---
name: analysis-review
description: Use when reviewing a data analysis, notebook, script, model, or result — your own before you ship it, a colleague's before it's published, or one handed to you to "check" or "sanity-check" — in R, Julia, or Python. Hunts specifically for the silent-failure classes that pass code review but produce wrong answers: unchecked joins, leakage, fished specifications, unreconciled totals, undefined metrics, and identification gaps. Use when the user says "review this analysis", "can you check my notebook", "does this look right", "sanity-check these numbers", "before I send this", or is about to accept someone else's analytical result. Also use when receiving review feedback on your own analysis, to verify the critique rather than reflexively agreeing.
---

# Analysis Review

## Overview

Code review asks "is this code correct?" Analysis review asks a harder question: "is this *conclusion* correct?" — and the two come apart completely. Analytics code can be clean, idiomatic, well-tested, and pass any software review while delivering a confidently wrong number, because the bugs that matter here don't live in the syntax. They live in a join that fanned out, a metric nobody defined, a feature that leaked the target, a specification that was fished. This skill is a review lens aimed at exactly those.

**Core principle:** Review the path from data to claim, not just the code. The question is never "does it run?" — it's "would I bet the decision on this number?"

## Reviewing an analysis — the checklist

Work down from the conclusion to the data. Each item is a class of silent error that survives ordinary code review:

**The claim**
- Is the **metric/estimand defined** precisely enough that you could recompute it the same way? (If "active users" or "the effect" is undefined, stop here — see `question-framing`.)
- Does the **conclusion actually follow** from the number, or is it a causal claim resting on a descriptive estimate?

**The data path**
- **Joins:** is there a row-count check around every merge, and is the cardinality (1:1 / 1:m / m:m) what they intended? This is the highest-yield place to find a bug. Ask to see the counts before and after.
- **Filters & missingness:** did any filter or aggregation silently drop `NA`/`missing` rows and bias the result? How is missing data handled, and was that decided by rule or by eye?
- **Totals reconcile:** do the parts sum to a whole computed an independent way? If there's no reconciliation, the number is unverified by definition.
- **Units & grain:** right unit of observation, right units (dollars/cents, proportion/percent), no double-counting.

**Models & causal claims**
- **Leakage:** any feature that encodes the target, any train/test overlap, any future information in a predictor? Leakage is the most common reason a model metric is "too good."
- **Identification:** for any causal claim, is the design named and are its assumptions stated and tested? (Hand off to `causal-identification` — parallel trends, first-stage F, manipulation test, balance.)
- **Specification search:** were the reported specs chosen before or after seeing results? Are the robustness checks the complete set, or a flattering subset? (See `pre-analysis-plan`.)

**Reproducibility**
- Does it **reproduce from a clean state** with a fixed seed, or only inside the author's live session?
- Do the **numbers in the prose/figures match** what the code actually produces now?

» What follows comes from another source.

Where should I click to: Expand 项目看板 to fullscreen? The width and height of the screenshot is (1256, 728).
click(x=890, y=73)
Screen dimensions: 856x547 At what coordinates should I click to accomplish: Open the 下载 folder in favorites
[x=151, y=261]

## Run it as an independent agent

For a genuinely independent pass — especially before results ship, or in parallel
with the work itself — dispatch the **`analysis-reviewer`** agent that Causal
Powers ships. A reviewer with fresh context catches what the author (you)
rationalized; it returns concrete findings with severity rather than a
rubber stamp. Use it in addition to, not instead of, reviewing as you go.

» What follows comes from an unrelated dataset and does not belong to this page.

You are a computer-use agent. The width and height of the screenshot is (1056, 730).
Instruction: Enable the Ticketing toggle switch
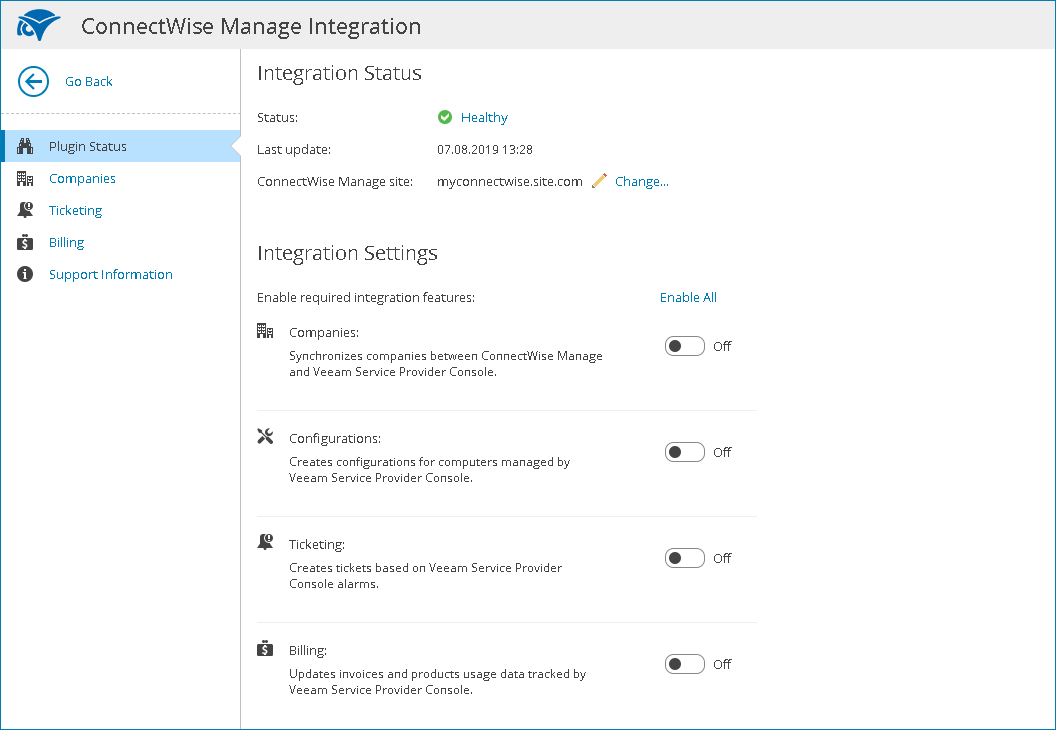tap(684, 557)
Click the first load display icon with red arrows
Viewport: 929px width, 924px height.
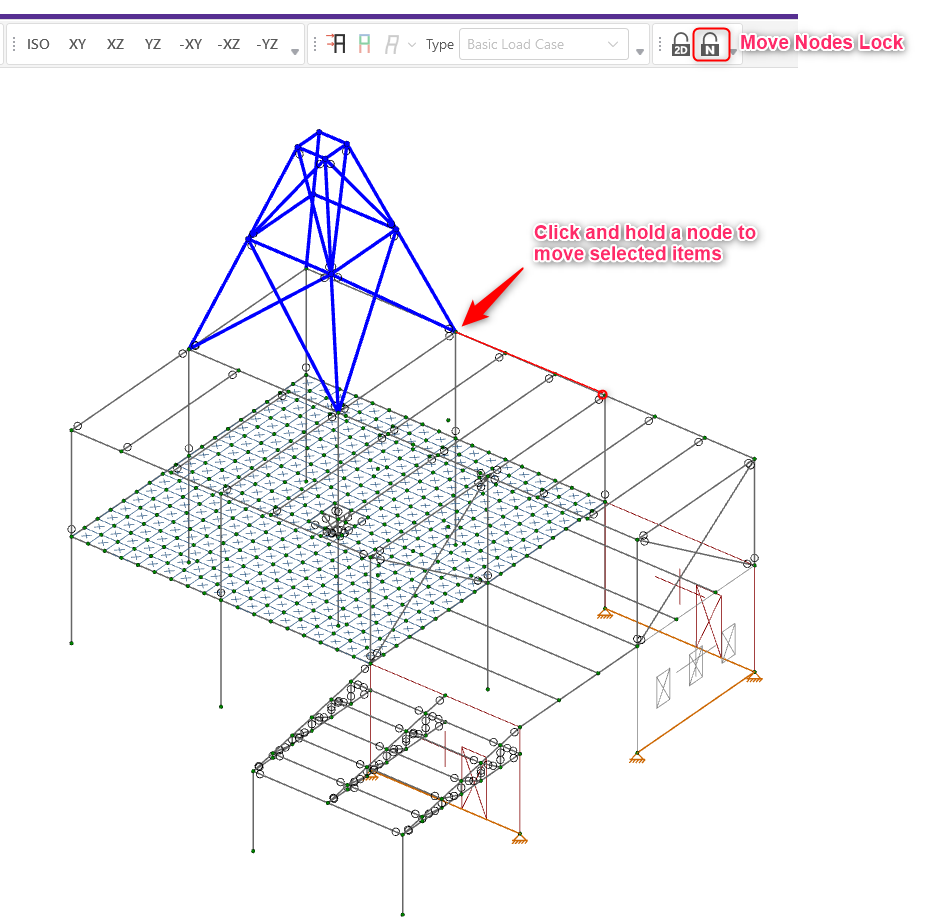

## Review like an adversary, not a proofreader

The useful question isn't "can I follow this?" — it's "how would this be wrong, and what would I check to find out?" For each headline number, form the specific failure hypothesis (this total looks high → maybe the join fanned out) and ask for the evidence that rules it out (show me the row counts). A review that only confirms the code is readable has reviewed the wrong thing. If you can't see the intermediate checks, the right response is "show me the reconciliation," not "looks good."

## How to request a review (so it's worth something)

If you're the author, make the analysis reviewable:
- State the **question, metric definition, and decision** up front (the `question-framing` brief).
- Show the **invariant checks** you ran — the join row-counts, the reconciliation, the missingness counts — not just the final chart.
- Flag what's **confirmatory vs. exploratory**, and which robustness checks you ran.
- Point the reviewer at the **load-bearing assumption** and ask them to attack it specifically.

A review of a polished output with no visible checks can only catch typos. Hand over the checks.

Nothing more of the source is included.